When I was developing a project four years ago that would provide the opportunity for me to work with STRIDE students (our most accomplished incoming first-year students, who are offered a research assistantship with a faculty member), I first imagined writing a history of the college that would contain these stories and many others. In talking with our excellent archivist, Nanci Young, she convinced me that a better form for the project would be an online encyclopedia. Thus, Smithipedia was born. Over the past four years, I have worked with thirteen students—the “Smithipedists”—on the project, and they have built a fascinating and valuable resource.
I’ve encouraged the students to follow their interests, and they have made some remarkable discoveries. Natalie Sargent ’12 has been researching the story of the British children sheltered in Northampton (and the President’s House) from the bombing of Britain. Last year, Kaitlin Hovanes ’12 discovered the history of secret societies at Smith—the Ancient Order of Hibernians and the Orangemen; since then, I’ve spoken with alumnae who were members. Kaitlin has also researched social dances throughout Smith history and ghost stories. Alexandra Ghiz ’12 wrote a series of articles on the history of all things musical at Smith, including a catalog of its bells. Natasha Zuniga ’13 has been working on buildings—finding information about the atom smasher once in Lilly Hall and the social hall in College Hall; Natasha is now working on the history of student activism at Smith. Emma Forrest ’11 did research on the Smith College Relief Unit, and Fatima Vasconez ’10 hunted down as many references as she could find to Smith in popular culture. The Smithipedists have learned how to take oral histories, and they have begun to post stories of alumnae, including Gloria Heath ’43, a pioneering aviator and key figure in aviation safety, and Nell Taylor ’51, who, as president of the SGA, made headlines as “The First Negro to Lead Smith Student Council.”
You can read all of these articles, and more on the site: http://sophia.smith.edu/blog/smithipedia/.
I have written this column both to encourage you to explore the site, and, even more importantly, to contribute to it.
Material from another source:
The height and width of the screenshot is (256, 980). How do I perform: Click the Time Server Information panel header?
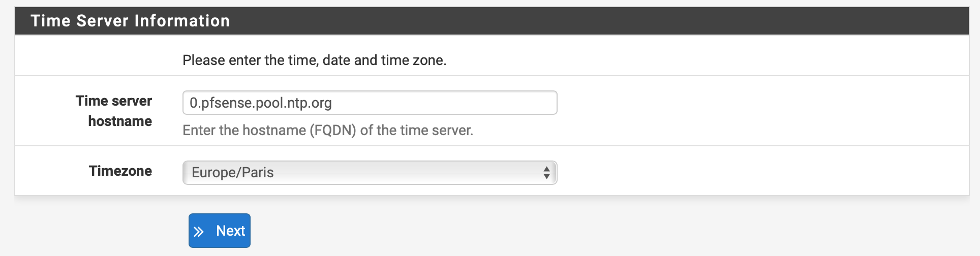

The history of the college rests in your experience. At Smith I have been deeply moved by the daily realization of the generations of women who have walked the same paths, lived and worked in the same buildings, found beauty in the same vistas. We can only know that history in a full way by discovering and telling it. Smithipedia is a small effort in that direction, providing everyone in the Smith community some understanding of the remarkable story of which we are a part.